Заметив это, я старался действовать крайне осторожно; я, по возможности, ограничивался коротким заявлением своего мнения и осторожными вопросами; затем, довольствуясь полученными полуответами, я старался дополнить их наблюдением. Оказалось, что я попал на настоящий путь. Мало-помалу, я все более убеждался, что бессвязные, по-видимому, сентенции Якуба были, в сущности, лишь частью своеобразных, но стройных и закономерных процессов мысли, которым капризная судьба предоставила являться в виде звуков, тогда как остальные части тех же процессов, часто самые существенные в логическом отношении, оставались в уме старика. Приучаясь все более и более к этой манере, я привык дополнять недосказанное осторожным высматриванием выражения лица, порой коротким, точно вскользь кинутым вопросом. На этой почве у нас начался живой обмен мыслей, и я убедился дайсе, что то, что вначале казалось мне непобедимою умственною косностью, было лишь своеобразною живою силой. Мне приходилось указывать Якубу новые для него факты – особенно интересовал его микроскоп, – и я видел, что он очень восприимчив к этим фактам и способен к их переработке. При этом я воздерживался от всяких объяснений и выводов; в крайнем случае, когда данных для группировки было недостаточно, я приводил другие, известные мне по книгам, и только изредка частью высказывал мое собственное мнение.

Как видите, мне было нескучно с Якубом. В свою очередь, он тоже всматривался и как бы изучал меня. Он был чрезвычайно наблюдателен, и часто я чувствовал на себе его пристальный взгляд. В то время я жил очень полною жизнью. В деревню я приехал, собственно, чтобы разобраться на свободе с массой впечатлений, стремлений и порывов, чтобы углубиться в себя и решить один личный вопрос. И вот разбираться-то мне пришлось на глазах у этого странного философа-наблюдателя.

В один из описанных выше вечеров мы, по обыкновению, расположились с Якубом у костра. Старик на этот раз был, очевидно, чем-то сильно занят. Его неразлучная люлька медленно вспыхивала, шипя, и опять погасала, густые клубы махорочного дыма взвивались в воздухе, а он все молчал, не вмешиваясь даже в мои хлопоты по ужину.

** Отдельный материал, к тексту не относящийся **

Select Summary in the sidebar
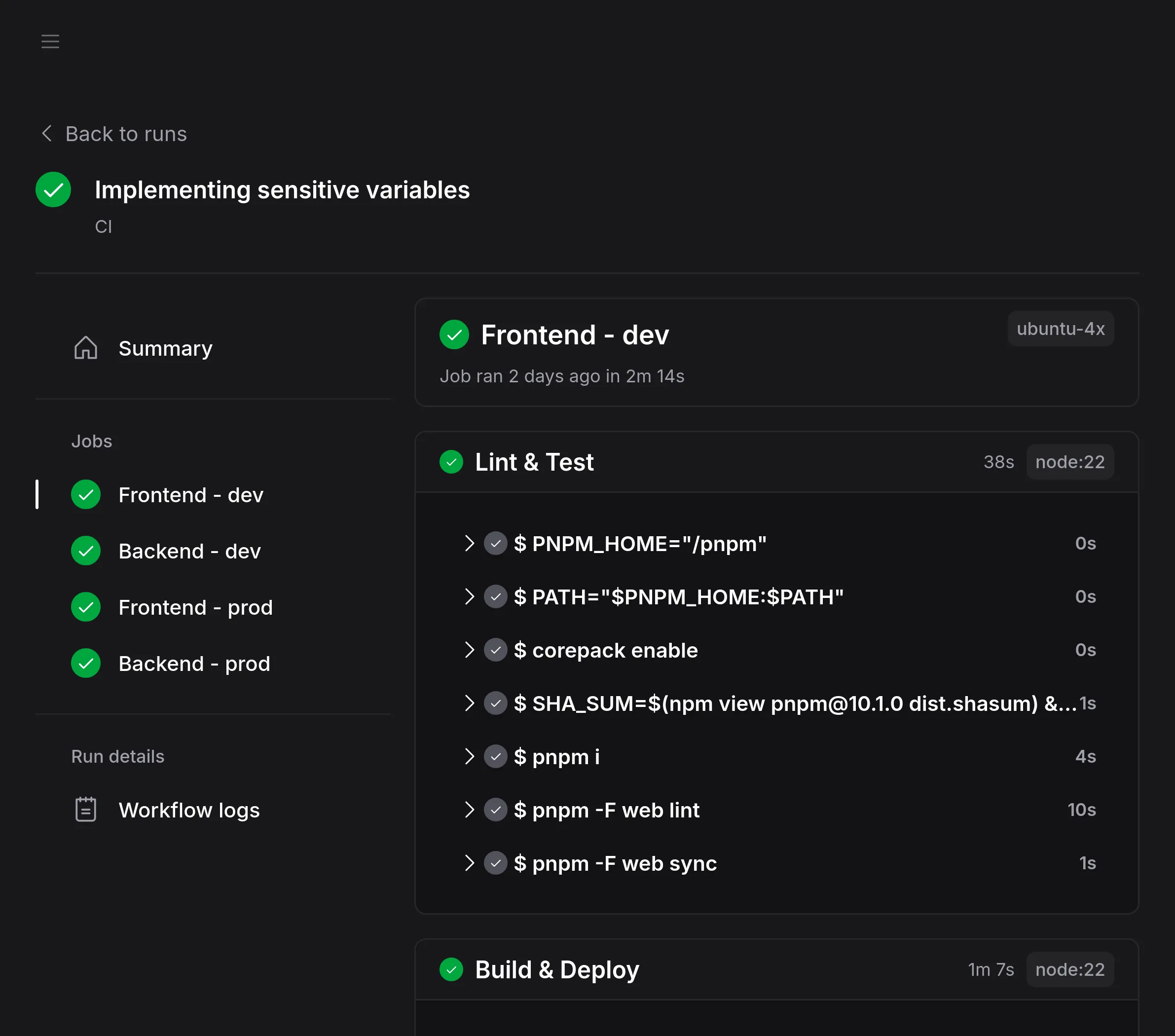 pyautogui.click(x=166, y=347)
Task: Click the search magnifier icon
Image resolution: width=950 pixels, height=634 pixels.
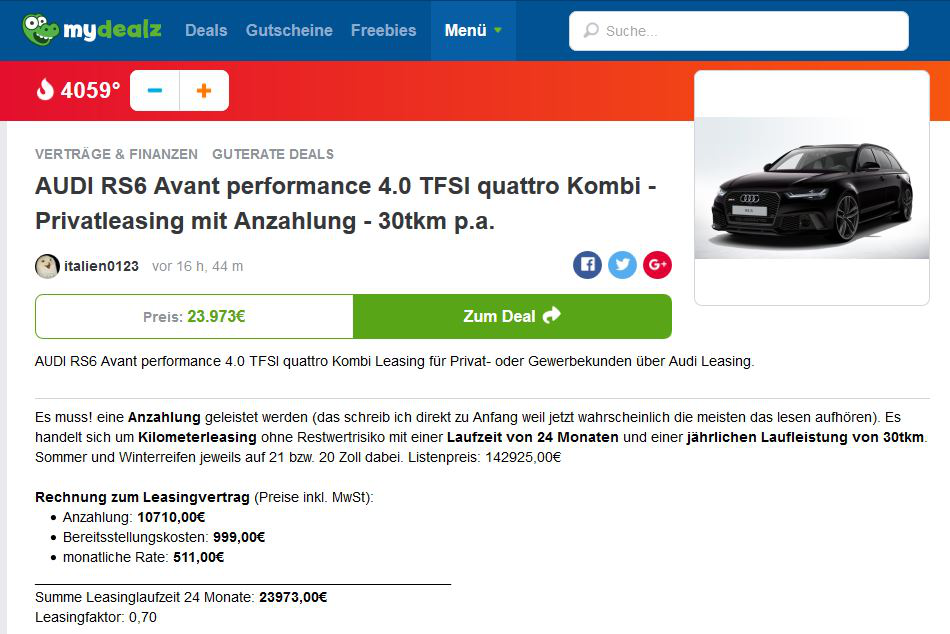Action: pos(591,31)
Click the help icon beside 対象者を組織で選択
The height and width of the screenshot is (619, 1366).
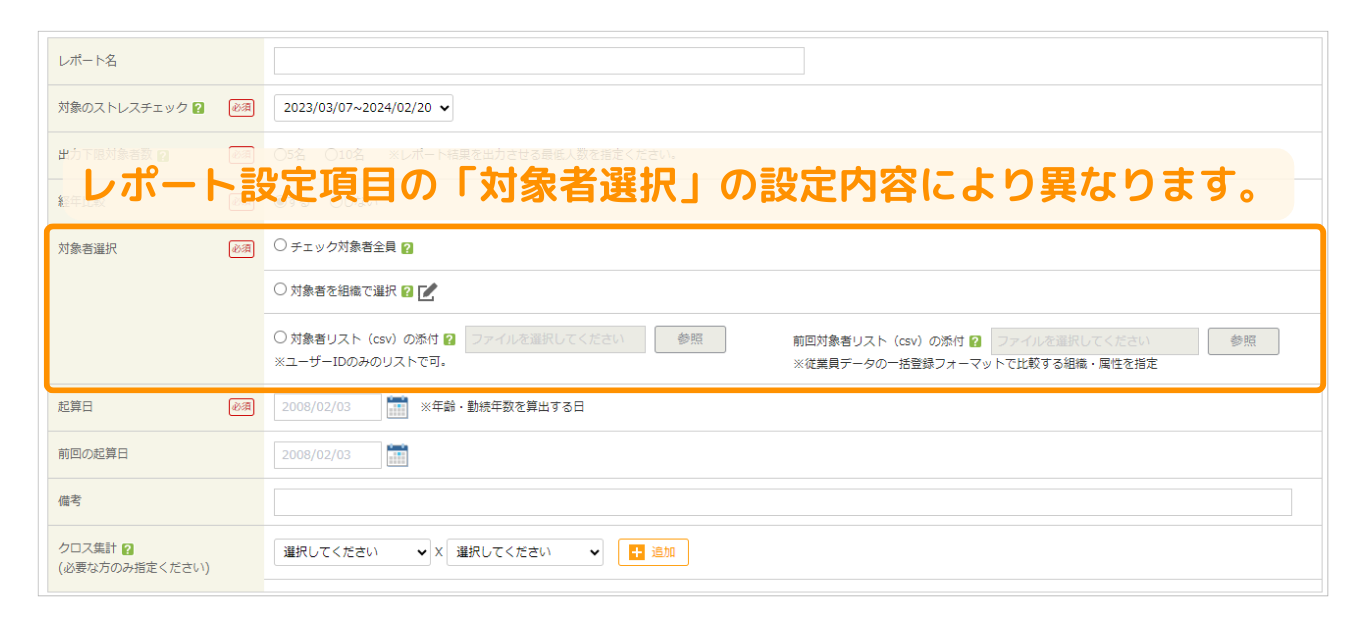click(x=407, y=290)
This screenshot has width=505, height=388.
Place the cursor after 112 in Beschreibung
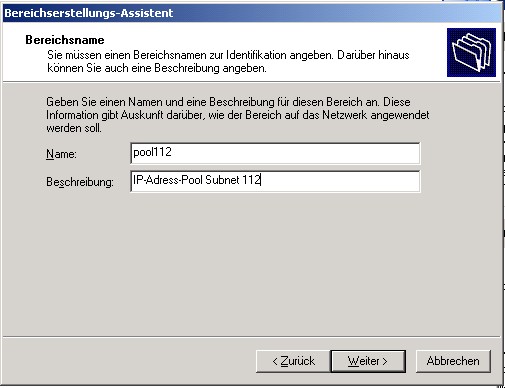click(x=261, y=180)
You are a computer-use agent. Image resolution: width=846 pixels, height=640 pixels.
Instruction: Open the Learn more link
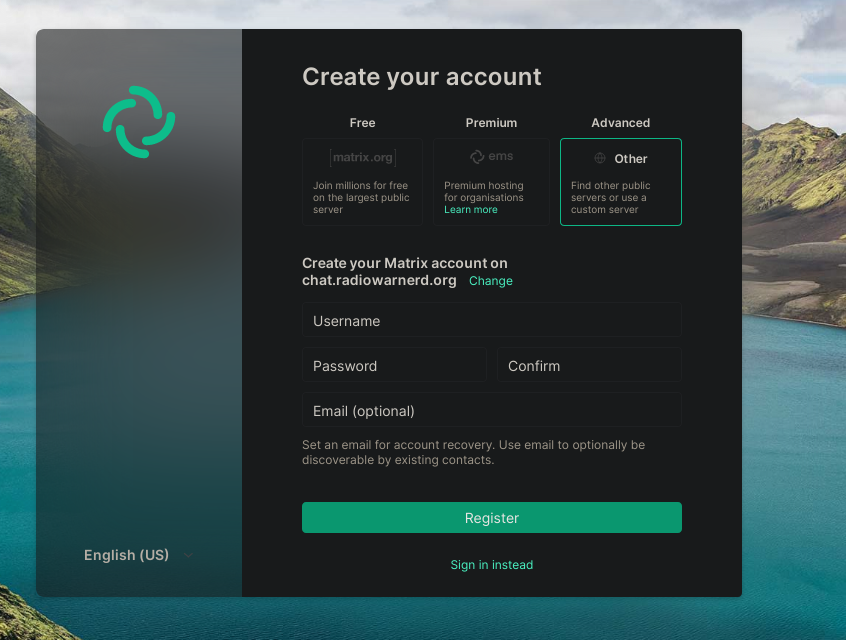tap(470, 210)
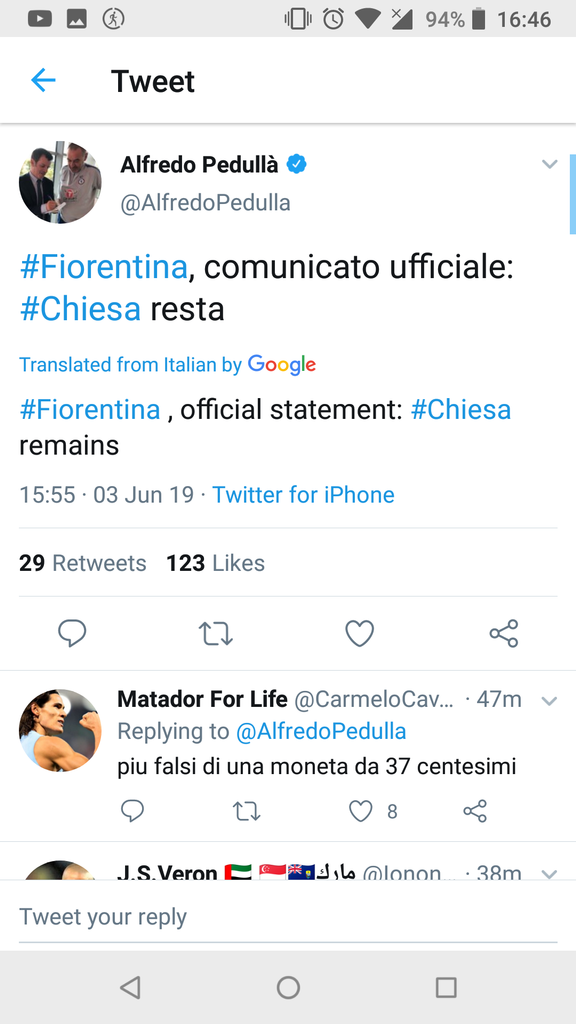Expand options menu on Matador For Life's reply
This screenshot has width=576, height=1024.
(x=549, y=699)
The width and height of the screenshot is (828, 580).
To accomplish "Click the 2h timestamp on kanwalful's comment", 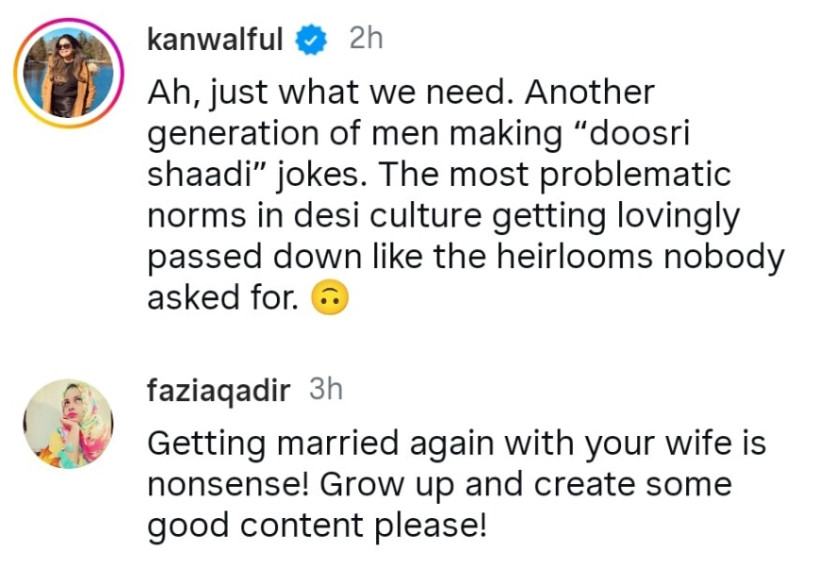I will point(365,39).
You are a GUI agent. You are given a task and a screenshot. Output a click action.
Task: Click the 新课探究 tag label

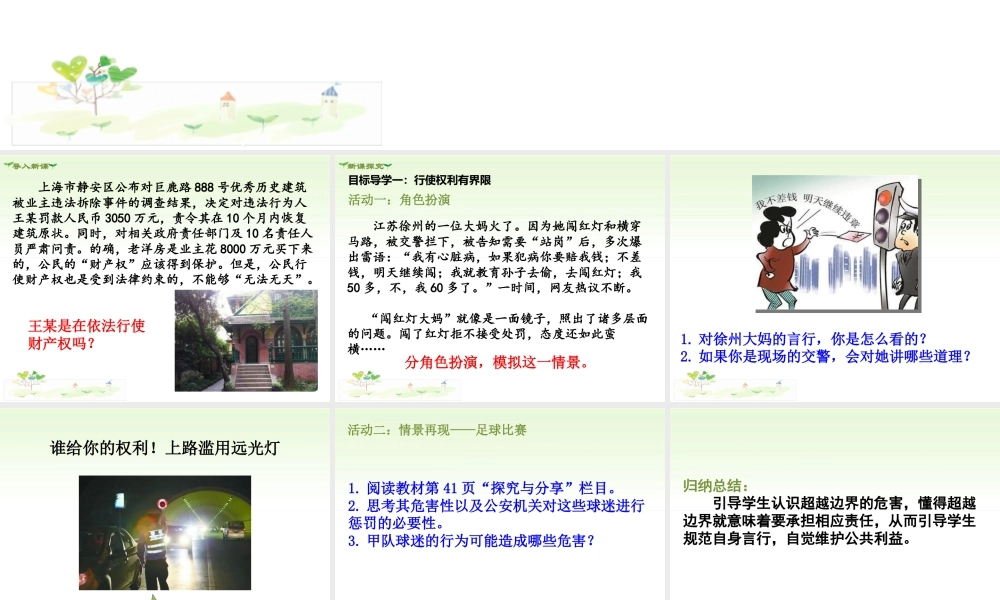(x=357, y=166)
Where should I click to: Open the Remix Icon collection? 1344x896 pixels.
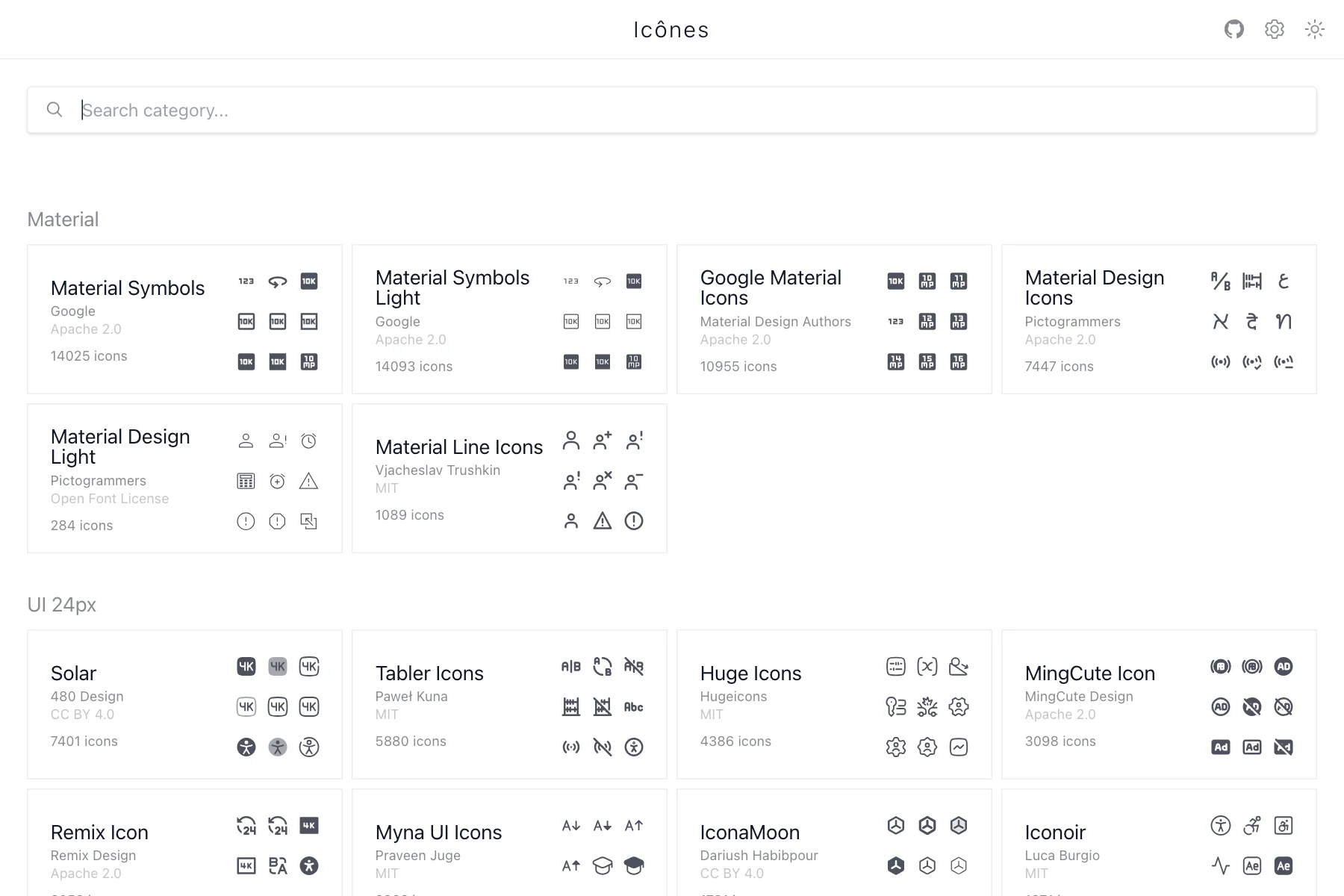coord(99,833)
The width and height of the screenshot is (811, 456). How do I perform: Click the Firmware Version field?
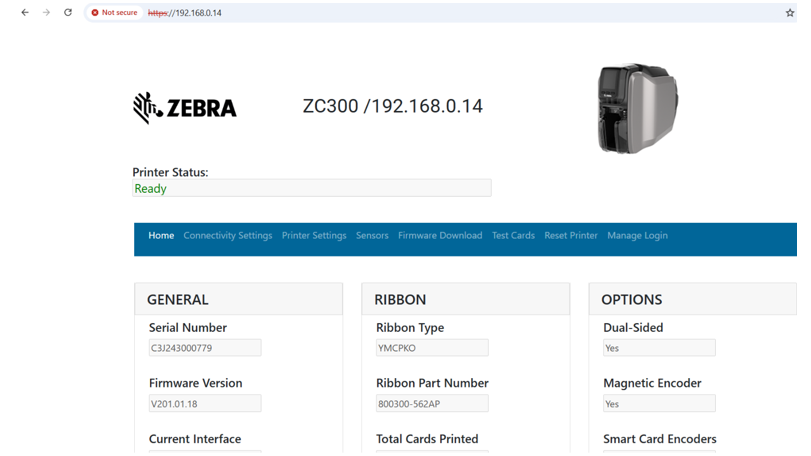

По временам он что-то невнятно ворчал; из этого ворчания, прерываемого ожесточенными плевками в сторону, мне удалось только раза два расслышать: «От бисова баба!..», «От то!..» и тому подобные совершенно для меня непонятные восклицания.

Однако, как и всегда, я не торопился с разъяснением. Размешав в котелке, я вынул свой кисет и стал свертывать папиросу. Из двух-трех взглядов, которые, как я заметил, были направлены на меня из-под седых бровей Якуба, с выражением не то любопытства, не то недовольства, точно он подозревал и меня в соучастии с «бисовой бабой», я угадал, что дело касалось, между прочим, меня; стало быть, Якуб выскажется, только раньше ему надо было, очевидно, что-то обдумать.

Наконец старик вытряхнул свою трубку о ноготь большого пальца и, засовывая ее в карман, кинул в мою сторону:

– Вам можно жениться?

Я был озадачен, однако не выразил своего удивления и равнодушно ответил:

– Да, уже более года я имею право жениться…

Якуб вскинул на меня глазами и продолжал так же равнодушно:

– Что ж, женитесь; грошей много – своя будет воля…

Мое удивление росло. Что это ему взбрело в голову сватать, да и кого же?

– На ком? – спросил я.

Этот короткий вопрос сильно не понравился Якубу. Он желчно плюнул и опять полез в карман за только что оставленной трубкой.

– На ком, на ком!.. Эх, спрашивают тоже! Ну, на бабе… Не все ли равно?.. Там разобрал бы после… На ком!

Я с удивлением посмотрел на старика. Его лицо выражало сильное неудовольствие. Неужели он мог серьезно выражать мнение, что, мол, «не все ли равно»? Нет, мне показалось, что за этим скрывается нечто другое.